De algo tiene que servir el desgaste de la edad. Eso que
llaman madurez consiste sobre todo en fatiga, un poco en experiencia y apenas
en reflexión. Uno va abandonando los excesos y las aventuras, con algo de
nostalgia y bastante alivio, sencillamente porque ya no le apetecen: ni al
cuerpo ni a la paciencia.
Los años nos acostumbran a perder, lo cual es una
suerte, pero a la vez nos calan de escepticismo. Dedicamos a los jóvenes,
alocados y ampulosos, miradas de simpatía condescendiente: tal vez en ocasiones
nos cambiaríamos por ellos, pero en general su espectáculo nos resulta ya sobreactuado.

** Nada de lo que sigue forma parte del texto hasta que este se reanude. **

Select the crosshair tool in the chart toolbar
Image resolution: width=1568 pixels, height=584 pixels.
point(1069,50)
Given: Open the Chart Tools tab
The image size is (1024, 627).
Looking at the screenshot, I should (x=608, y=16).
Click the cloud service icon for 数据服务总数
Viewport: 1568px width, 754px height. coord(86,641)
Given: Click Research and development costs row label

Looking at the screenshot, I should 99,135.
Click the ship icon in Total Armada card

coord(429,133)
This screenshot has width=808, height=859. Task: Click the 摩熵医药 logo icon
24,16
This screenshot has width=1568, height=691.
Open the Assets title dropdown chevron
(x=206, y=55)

¿Nos habremos vuelto demasiado descreídos, gruñones y cínicos para comulgar con
sus hermosas ruedas de molino? Sin duda. Pero eso no significa que no tengamos
razón. Mucho ruido y pocas nueces, por supuesto. Ahora bien, ¡qué magnífico
ruido!
La madurez suele perder
en ardor para ganar en serenidad: cuando se baja el volumen se distinguen (si
uno no se ha quedado sordo) rumores más sutiles. Envejecer bien es aceptar ―¡y
disfrutar!― esa misericordiosa bajamar de las hormonas. Algunos se resisten y
se vuelcan en un remedo de juventud. Si lo disfrutan y el cuerpo les da para ello,
¿por qué no? La madurez es un campo en otoño que uno puede o no labrar.